-- Requirement --
Reproduce, from the line containing "This screenshot has height=269, width=384." to the last line of the material, every line exactly.

-- Stored data --
□ □ □ □ □
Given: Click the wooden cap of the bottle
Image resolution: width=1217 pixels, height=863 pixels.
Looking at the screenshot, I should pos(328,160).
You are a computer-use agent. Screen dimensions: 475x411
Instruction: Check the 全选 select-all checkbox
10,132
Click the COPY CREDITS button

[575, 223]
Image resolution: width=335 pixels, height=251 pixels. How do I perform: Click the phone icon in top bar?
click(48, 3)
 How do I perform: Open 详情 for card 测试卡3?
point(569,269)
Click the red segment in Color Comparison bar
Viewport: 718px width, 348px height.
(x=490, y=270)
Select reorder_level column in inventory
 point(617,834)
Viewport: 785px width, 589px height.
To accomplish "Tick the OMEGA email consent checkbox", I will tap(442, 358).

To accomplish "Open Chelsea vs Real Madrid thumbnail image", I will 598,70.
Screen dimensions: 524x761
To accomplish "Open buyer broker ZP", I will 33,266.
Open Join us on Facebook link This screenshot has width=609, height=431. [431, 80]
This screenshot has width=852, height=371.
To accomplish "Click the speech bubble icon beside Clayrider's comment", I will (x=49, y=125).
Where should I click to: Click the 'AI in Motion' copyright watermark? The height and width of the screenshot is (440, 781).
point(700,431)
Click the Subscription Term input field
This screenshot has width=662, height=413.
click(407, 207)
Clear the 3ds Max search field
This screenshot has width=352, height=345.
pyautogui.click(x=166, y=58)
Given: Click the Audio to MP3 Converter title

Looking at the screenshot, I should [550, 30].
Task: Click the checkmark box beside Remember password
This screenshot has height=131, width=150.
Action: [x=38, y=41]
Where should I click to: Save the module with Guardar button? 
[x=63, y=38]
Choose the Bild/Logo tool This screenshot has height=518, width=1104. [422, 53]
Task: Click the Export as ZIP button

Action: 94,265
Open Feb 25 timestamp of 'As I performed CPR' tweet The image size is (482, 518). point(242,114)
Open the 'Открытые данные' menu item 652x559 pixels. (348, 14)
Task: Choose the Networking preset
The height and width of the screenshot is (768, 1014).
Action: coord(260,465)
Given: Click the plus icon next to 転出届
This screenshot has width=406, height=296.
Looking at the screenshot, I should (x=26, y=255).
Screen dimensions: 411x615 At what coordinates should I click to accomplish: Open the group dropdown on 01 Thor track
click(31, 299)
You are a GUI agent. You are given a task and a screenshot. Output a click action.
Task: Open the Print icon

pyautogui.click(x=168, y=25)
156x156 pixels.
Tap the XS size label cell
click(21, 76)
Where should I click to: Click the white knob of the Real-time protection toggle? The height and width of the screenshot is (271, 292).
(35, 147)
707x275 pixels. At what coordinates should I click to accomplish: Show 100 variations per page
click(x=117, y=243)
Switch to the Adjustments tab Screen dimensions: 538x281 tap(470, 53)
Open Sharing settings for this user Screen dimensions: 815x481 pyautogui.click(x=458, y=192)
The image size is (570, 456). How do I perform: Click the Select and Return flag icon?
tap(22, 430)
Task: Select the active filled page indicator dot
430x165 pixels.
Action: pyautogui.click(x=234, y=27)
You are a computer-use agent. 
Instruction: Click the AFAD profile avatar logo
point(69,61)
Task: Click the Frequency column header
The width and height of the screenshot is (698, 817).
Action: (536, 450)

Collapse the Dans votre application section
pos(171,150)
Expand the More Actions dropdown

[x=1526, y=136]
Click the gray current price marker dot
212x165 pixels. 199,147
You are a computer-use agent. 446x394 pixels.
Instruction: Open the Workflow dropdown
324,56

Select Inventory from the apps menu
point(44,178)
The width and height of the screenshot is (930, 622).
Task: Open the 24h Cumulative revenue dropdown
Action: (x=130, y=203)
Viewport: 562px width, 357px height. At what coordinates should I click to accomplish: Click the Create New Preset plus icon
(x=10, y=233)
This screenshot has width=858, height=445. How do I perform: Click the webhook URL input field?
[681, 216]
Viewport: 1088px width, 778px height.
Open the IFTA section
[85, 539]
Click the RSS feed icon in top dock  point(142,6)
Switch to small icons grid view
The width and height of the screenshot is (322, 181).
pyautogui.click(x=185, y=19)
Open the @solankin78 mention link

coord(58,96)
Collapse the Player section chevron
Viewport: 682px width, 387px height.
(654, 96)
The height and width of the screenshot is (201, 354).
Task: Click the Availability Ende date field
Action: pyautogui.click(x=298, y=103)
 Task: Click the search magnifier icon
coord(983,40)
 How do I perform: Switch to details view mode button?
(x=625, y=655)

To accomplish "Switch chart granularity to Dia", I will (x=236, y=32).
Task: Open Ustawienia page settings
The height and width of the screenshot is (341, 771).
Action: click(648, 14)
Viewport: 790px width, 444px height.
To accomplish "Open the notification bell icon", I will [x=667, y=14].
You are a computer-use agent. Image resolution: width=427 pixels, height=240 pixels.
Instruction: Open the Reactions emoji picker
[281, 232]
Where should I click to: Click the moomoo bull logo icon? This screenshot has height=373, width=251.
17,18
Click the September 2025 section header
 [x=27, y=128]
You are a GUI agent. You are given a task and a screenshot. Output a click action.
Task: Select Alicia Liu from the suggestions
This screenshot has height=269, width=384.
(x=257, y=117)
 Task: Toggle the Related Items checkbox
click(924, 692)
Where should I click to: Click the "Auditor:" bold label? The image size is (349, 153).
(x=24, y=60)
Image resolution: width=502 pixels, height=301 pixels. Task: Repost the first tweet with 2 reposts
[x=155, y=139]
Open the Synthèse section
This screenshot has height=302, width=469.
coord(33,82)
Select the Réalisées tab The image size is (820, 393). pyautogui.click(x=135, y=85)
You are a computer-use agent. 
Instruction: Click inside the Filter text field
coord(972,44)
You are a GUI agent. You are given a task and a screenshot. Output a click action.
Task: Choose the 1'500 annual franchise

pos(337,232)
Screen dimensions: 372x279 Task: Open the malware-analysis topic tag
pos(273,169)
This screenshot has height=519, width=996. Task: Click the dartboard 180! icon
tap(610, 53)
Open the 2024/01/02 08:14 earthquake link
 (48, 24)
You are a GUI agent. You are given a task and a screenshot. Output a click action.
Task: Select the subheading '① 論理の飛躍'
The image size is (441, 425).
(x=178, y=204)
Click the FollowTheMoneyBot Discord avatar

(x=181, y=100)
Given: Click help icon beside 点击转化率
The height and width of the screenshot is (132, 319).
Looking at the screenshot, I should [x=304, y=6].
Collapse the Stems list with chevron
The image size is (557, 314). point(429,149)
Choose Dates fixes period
□ □ □ □ □
-- Answer below --
This screenshot has height=269, width=384.
(x=257, y=117)
 Task: Toggle the Related Items checkbox
click(924, 692)
Where should I click to: Click the "Auditor:" bold label? The image size is (349, 153).
(x=24, y=60)
Image resolution: width=502 pixels, height=301 pixels. Task: Repost the first tweet with 2 reposts
[x=155, y=139]
Open the Synthèse section
This screenshot has height=302, width=469.
coord(33,82)
Select the Réalisées tab The image size is (820, 393). pyautogui.click(x=135, y=85)
You are a computer-use agent. 
Instruction: Click inside the Filter text field
coord(972,44)
You are a GUI agent. You are given a task and a screenshot. Output a click action.
Task: Choose the 1'500 annual franchise

pos(337,232)
Screen dimensions: 372x279 Task: Open the malware-analysis topic tag
pos(273,169)
This screenshot has height=519, width=996. Task: Click the dartboard 180! icon
tap(610, 53)
Open the 2024/01/02 08:14 earthquake link
 (48, 24)
You are a GUI agent. You are given a task and a screenshot. Output a click action.
Task: Select the subheading '① 論理の飛躍'
The image size is (441, 425).
(x=178, y=204)
Click the FollowTheMoneyBot Discord avatar

(x=181, y=100)
Given: Click help icon beside 点击转化率
The height and width of the screenshot is (132, 319).
Looking at the screenshot, I should [x=304, y=6].
Collapse the Stems list with chevron
The image size is (557, 314). point(429,149)
Choose Dates fixes period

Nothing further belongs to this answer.